Inter-individual variability in pharmacokinetics can lead to unexpected side effects and treatment failure, and is therefore an important factor in drug development. CYP2C8 is a major drug-metabolizing enzyme known to be involved in the metabolism of over 100 drugs. In this study, we predicted the inter-individual variability in AUC/Dose of CYP2C8 substrates in healthy volunteers using the Monte Carlo simulation. Inter-individual variability in the hepatic intrinsic clearance of CYP2C8 substrates (CLint,h,2C8) was estimated from the inter-individual variability in pharmacokinetics of pioglitazone, which is a major CYP2C8 substrate.
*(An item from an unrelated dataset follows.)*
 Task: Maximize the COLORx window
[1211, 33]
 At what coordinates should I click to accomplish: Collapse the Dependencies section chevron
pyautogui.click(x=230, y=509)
The coefficient of variation (CV) of CLint,h,2C8 was estimated to be 40%. Using this value, the CVs of AUC/Dose of other major CYP2C8 substrates, rosiglitazone and amodiaquine, were predicted to validate the estimated CV of CLint,h,2C8. As a result, the reported CVs of both substrates were within the 2.5-97.5 percentile range of the predicted CVs. Furthermore, the CVs of AUC/Dose of the CYP2C8 substrates loperamide and chloroquine, which are affected by renal clearance, were also successfully predicted. Combining this value with previously reported CVs of other CYPs, we were able to successfully predict the inter-individual variability in pharmacokinetics of various drugs in clinical.